This system of prestressed prefabricated alveolar sheets (4) is depicted in FIG. 4. This figure shows a cross-section of one type of this sheet for commercial areas. The system consists of slender prestressed sheets (41) made of high-strength concrete and lightened with internal cavities (42) in the form of tubes. The gaps between these sheets are between 2000 mm and 9500 mm, and their inherent weight is between 135.0 and 215.0 kg/m². For a concrete slab and assuming support-beam cross-sections of 200×500 mm, the weight per square meter of this category of slab lies between 241.0 and 255.0 kg/m².

In general, the systems currently in use require in-situ concrete casting, except for prestressed alveolar sheet system. The range of weights per square meter of the slab systems currently in use is between 206.0 and 600.0 kg/m².

Included herein are patent applications and applications for utility models that make reference to prefabricated floors. This is the case with application CN204781519 (U), which describes a light-concrete sheet with a piece that is prefabricated on-site, in which the lower piece includes a pre-buried truss (frame) and a part made of light concrete. In this application the elements that make up the assembly are molded on-site, including a cap made of regular concrete, with a shape that is adaptable to a floor. This floor comprises a steel bar that makes up the frame uses [sic, should probably be in “used”] in layered profiles; the latter retains a triangular shape. Said profiles are located on the lower part of the prefabricated light-concrete piece. The advantages of this system include: connecting in its entirety ordinary concrete to the light concrete via a steel frame, thereby reducing the weight of the floor. The integrity of the overall unit is increased, and the use of the lower profile makes it possible to protect the light concrete, thus enhancing the load-bearing capacity of the structure and thereby improving the durability of the lightened concrete. However, this system is not only very heavy, but it also requires a complex combination of profiles and frames that have to be installed on-site.

++++++++++

→ INSTRUCTIONS FOR THE TASK: Reproduce the prefabricated-floor passage in full, word for word. The data that comes next has no connection to the prefabricated-floor passage.

→ DATASET EXTRACT:
++++++++++

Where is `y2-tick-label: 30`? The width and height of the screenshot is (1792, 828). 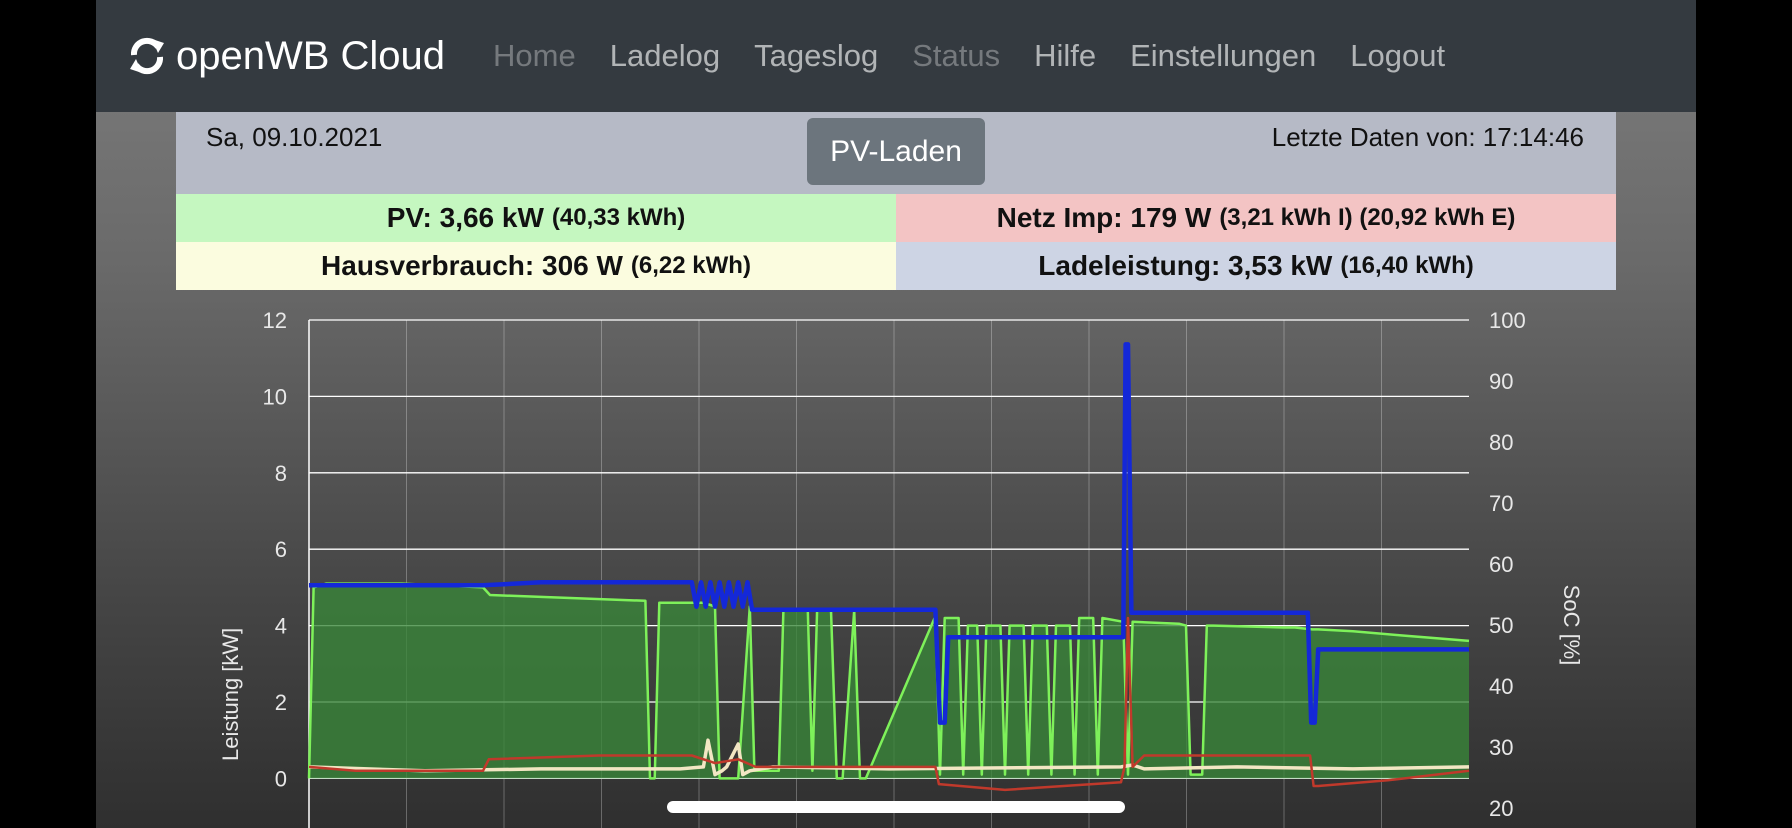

++++++++++

→ RESPONSE AREA:
This system of prestressed prefabricated alveolar sheets (4) is depicted in FIG. 4. This figure shows a cross-section of one type of this sheet for commercial areas. The system consists of slender prestressed sheets (41) made of high-strength concrete and lightened with internal cavities (42) in the form of tubes. The gaps between these sheets are between 2000 mm and 9500 mm, and their inherent weight is between 135.0 and 215.0 kg/m². For a concrete slab and assuming support-beam cross-sections of 200×500 mm, the weight per square meter of this category of slab lies between 241.0 and 255.0 kg/m².

In general, the systems currently in use require in-situ concrete casting, except for prestressed alveolar sheet system. The range of weights per square meter of the slab systems currently in use is between 206.0 and 600.0 kg/m².

Included herein are patent applications and applications for utility models that make reference to prefabricated floors. This is the case with application CN204781519 (U), which describes a light-concrete sheet with a piece that is prefabricated on-site, in which the lower piece includes a pre-buried truss (frame) and a part made of light concrete. In this application the elements that make up the assembly are molded on-site, including a cap made of regular concrete, with a shape that is adaptable to a floor. This floor comprises a steel bar that makes up the frame uses [sic, should probably be in “used”] in layered profiles; the latter retains a triangular shape. Said profiles are located on the lower part of the prefabricated light-concrete piece. The advantages of this system include: connecting in its entirety ordinary concrete to the light concrete via a steel frame, thereby reducing the weight of the floor. The integrity of the overall unit is increased, and the use of the lower profile makes it possible to protect the light concrete, thus enhancing the load-bearing capacity of the structure and thereby improving the durability of the lightened concrete. However, this system is not only very heavy, but it also requires a complex combination of profiles and frames that have to be installed on-site.